Cooking oils and fats are a common essential item in every kitchen cupboard. They do a lot more than just lubricate the frying pan as well. They infuse flavours, and help to prevent you from burning your tasty dish.
At the end of the day, cooking oils are fat. You can’t sugar coat it either: a tablespoon of any cooking oil will contain roughly 120kcals. What does make a difference though, is the molecular make-up of these oils. Fats can be categorised as saturated fat, monounsaturated fat and polyunsaturated fat. The ratio of these three types will affect taste, boiling temperature and viscosity.
With so many oils being advertised as the ‘latest trend’ and ‘healthiest option’, it’s hard to work out which ones are good for us. So we’ve taken a look at the way we cook and tried to decipher the importance, the health benefits and the taste of various cooking oils.
What to look out for in a cooking oil…
PRESS: How the oil has been pressed will effect how it cooks. Cold pressed, and expeller pressed oils are treated at low temperatures. This ensures the flavour and nutrients are retained in the finished product.

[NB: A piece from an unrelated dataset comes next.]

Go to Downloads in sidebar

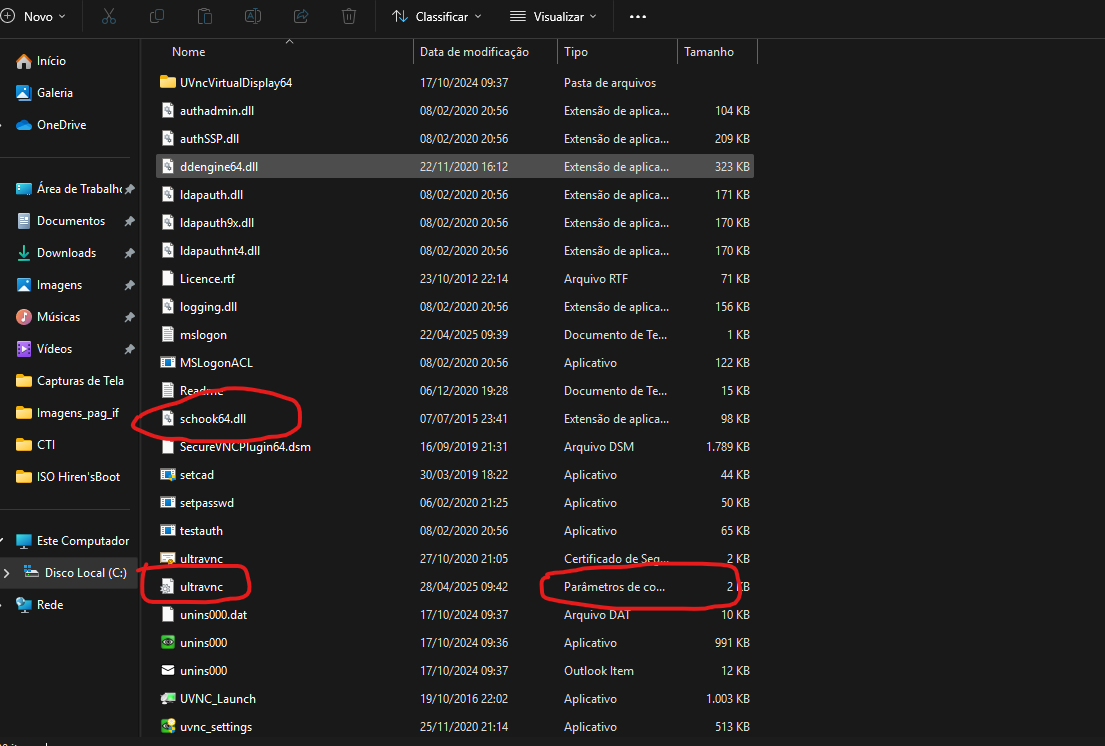(66, 252)
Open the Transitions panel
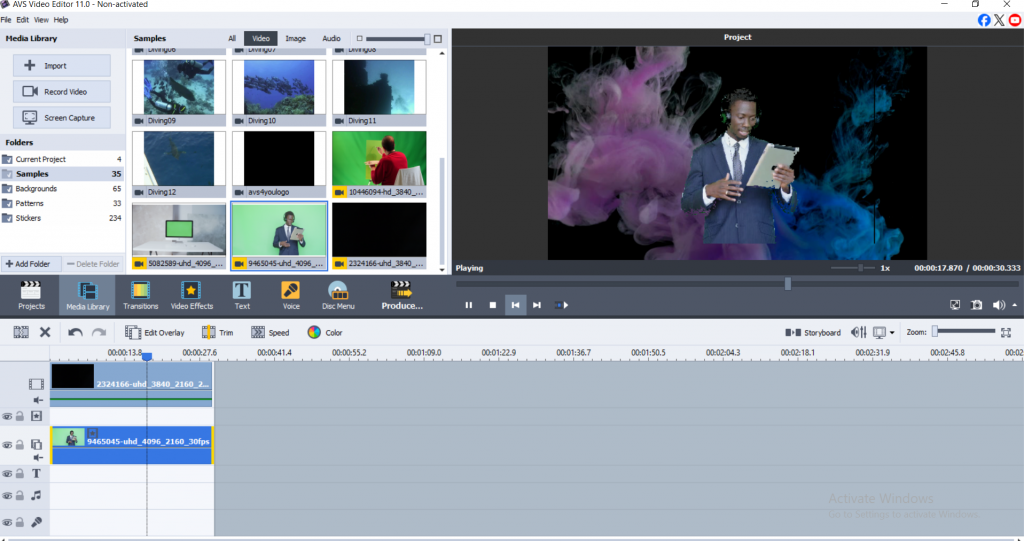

SMOKE POINT: Oils will begin to break down at certain temperatures. When this happens, all the good stuff is boiled off, and the flavour begins to go a little “off”. This is why some oils are great for salad dressing, and others are ideal for high-heat cooking.
BY-PRODUCTS: When an oil is heated, it can create a number of by-products. If the oil has a high level of polyunsaturated fat, the resulting compounds can be harmful to the body in forms of: Increased blood pressure, cholesterol, and heart disease risk.
For this reason, monounsaturated fats are more ideal for cooking and consuming. They are less sensitive to heat so they don’t product the same level of compounds as other cooking oils. Examples of these are: olive , avocado, canola, sunflower, sesame and soybean oils.
OMEGAS: Omega-3 is considered to be the healthier one of the fatty acids. Commonly found in fish, nuts, seeds and avocado. This super omega is great for boosting your immune system, and they are most commonly found in these cooking oils: walnut, canola, and flaxseed.